Even in England and Scotland, in Holland and Denmark and Sweden, it is hard to determine whether things are stagnant or moving forward or moving back—they are certainly not going ahead as they were before 1913-14. The feeling in England is rather like the feeling of a man who is not quite sure whether he has caught a slight chill or whether he is in the opening stage of a serious illness.

Now what I want to do here is to theorize about this shadow, this chill and arrest, that seems to have come upon the flourishing and expanding civilization in which all of us were born and reared. I want to put a particular view of what is happening before you, and what it is that we are up against. I want to put before you for your judgment the view that this overstrain and breaking down and stoppage of the great uprush of civilization that has gone on for the past three centuries is due to the same forces and is the logical outcome of the same forces that led to that uprush, to that tremendous expansion of human knowledge and power and life. And that that breaking up is an inevitable thing unless we meet it by a very great effort of a particular kind.

Now the gist of my case is this: That the civilization of the past three centuries has produced a great store of scientific knowledge, and that this scientific knowledge has altered the material scale of human affairs and enormously enlarged the physical range of human activities, but that there has been no adequate adjustment of men's political ideas to the new conditions.

This adjustment is a subtle and a difficult task. It is also a greatly neglected task. And upon the possibility of our making this adjustment depends the issue whether the ebb of civilizing energy, the actual smashing and breaking down of modern civilization, which has already gone very far indeed in Russia and which is going on in most of Eastern and Central Europe, extends to the whole civilized world.

Let me make a very rough and small scale analysis of what is happening to the world to-day. And let us disregard many very important issues and concentrate upon the chief, most typical issue, the revolution in the facilities of locomotion and communication that has occurred to the world and the consequences of that revolution. For the international problem to-day is essentially dependent upon the question of transport and communication—all others are subordinate to that. I shall particularly call your attention to certain wide differences between the American case and the old-world case in this matter.

It is not understood clearly enough at the present time how different is the American international problem from the European international problem, and how inevitable it is that America and Europe should approach international problems from a different angle and in a different spirit. Both lines of thought and experience do, I believe, lead at last to the world state, but they get there by a different route and in a different manner.
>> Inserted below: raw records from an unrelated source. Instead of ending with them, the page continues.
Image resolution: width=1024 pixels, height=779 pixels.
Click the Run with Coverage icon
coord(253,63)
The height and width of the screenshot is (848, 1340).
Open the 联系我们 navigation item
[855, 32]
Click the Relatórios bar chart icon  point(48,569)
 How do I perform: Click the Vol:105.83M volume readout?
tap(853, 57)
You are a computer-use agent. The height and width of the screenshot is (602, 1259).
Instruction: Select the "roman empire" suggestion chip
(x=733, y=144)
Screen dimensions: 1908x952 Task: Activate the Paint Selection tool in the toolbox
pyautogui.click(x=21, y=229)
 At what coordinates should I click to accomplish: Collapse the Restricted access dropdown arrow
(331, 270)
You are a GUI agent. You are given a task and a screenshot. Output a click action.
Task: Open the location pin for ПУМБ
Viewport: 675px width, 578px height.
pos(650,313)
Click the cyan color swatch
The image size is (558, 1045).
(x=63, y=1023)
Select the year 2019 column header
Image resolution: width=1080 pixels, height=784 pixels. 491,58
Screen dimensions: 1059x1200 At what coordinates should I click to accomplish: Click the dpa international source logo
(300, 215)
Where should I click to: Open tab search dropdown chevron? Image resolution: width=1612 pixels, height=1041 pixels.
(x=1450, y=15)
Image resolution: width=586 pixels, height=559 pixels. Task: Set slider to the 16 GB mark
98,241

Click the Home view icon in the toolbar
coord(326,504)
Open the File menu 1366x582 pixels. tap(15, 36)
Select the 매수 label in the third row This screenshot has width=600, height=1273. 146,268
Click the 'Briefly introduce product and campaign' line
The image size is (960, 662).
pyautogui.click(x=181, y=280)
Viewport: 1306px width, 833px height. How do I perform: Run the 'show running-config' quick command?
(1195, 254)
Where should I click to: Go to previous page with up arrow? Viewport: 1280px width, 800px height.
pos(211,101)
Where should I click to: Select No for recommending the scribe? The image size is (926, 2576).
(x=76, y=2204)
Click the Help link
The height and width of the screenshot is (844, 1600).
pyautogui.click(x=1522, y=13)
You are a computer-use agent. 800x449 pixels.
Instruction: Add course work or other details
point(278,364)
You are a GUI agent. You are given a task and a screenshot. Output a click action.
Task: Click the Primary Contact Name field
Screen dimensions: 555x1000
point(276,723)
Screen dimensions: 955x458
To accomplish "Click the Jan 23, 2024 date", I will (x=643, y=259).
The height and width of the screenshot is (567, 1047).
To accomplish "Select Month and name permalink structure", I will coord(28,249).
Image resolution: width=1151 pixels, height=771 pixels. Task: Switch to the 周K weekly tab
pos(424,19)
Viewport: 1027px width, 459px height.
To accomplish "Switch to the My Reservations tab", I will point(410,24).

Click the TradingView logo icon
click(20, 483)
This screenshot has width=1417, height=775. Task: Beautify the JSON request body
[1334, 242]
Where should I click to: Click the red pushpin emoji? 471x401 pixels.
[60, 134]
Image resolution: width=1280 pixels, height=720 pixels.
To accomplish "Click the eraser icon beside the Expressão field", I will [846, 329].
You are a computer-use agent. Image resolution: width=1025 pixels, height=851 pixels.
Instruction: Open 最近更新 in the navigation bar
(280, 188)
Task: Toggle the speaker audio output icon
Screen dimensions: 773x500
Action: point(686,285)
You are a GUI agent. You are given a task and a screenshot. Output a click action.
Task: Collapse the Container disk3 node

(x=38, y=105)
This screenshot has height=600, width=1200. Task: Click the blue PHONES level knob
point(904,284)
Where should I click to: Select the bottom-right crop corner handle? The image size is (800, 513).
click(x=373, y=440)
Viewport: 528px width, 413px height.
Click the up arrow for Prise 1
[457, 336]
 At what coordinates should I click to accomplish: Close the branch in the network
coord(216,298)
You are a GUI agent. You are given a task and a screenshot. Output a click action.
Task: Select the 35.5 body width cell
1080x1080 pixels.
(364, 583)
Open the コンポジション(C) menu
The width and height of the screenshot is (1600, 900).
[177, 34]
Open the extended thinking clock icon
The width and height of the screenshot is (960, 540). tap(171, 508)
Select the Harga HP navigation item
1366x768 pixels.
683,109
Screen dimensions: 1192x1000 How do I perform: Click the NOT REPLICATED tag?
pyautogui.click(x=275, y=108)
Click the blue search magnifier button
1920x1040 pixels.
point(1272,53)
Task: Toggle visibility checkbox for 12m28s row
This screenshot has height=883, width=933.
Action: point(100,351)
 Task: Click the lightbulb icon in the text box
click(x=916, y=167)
The idea that the government of the United States can take its place side by side with the governments of the old world on terms of equality with those governments in order to organize the peace of the world, is, I believe, a mistaken and unworkable idea. I shall argue that the government of the United States and the community of the United States are things different politically and mentally from those of the states of the old world, and that the rôle they are destined to play in the development of a world state of mankind is essentially a distinctive one. And I shall try to show cause for regarding the very noble and splendid project of a world-wide League of Nations that has held the attention of the world for the past three years, as one that is, at once, a little too much for complete American participation, and not sufficient for the urgent needs of Europe. It is not really so practicable and reasonable a proposition as it seemed at first.

The idea of a world state, though it looks a far greater and more difficult project, is, in the long run, a sounder and more hopeful proposition.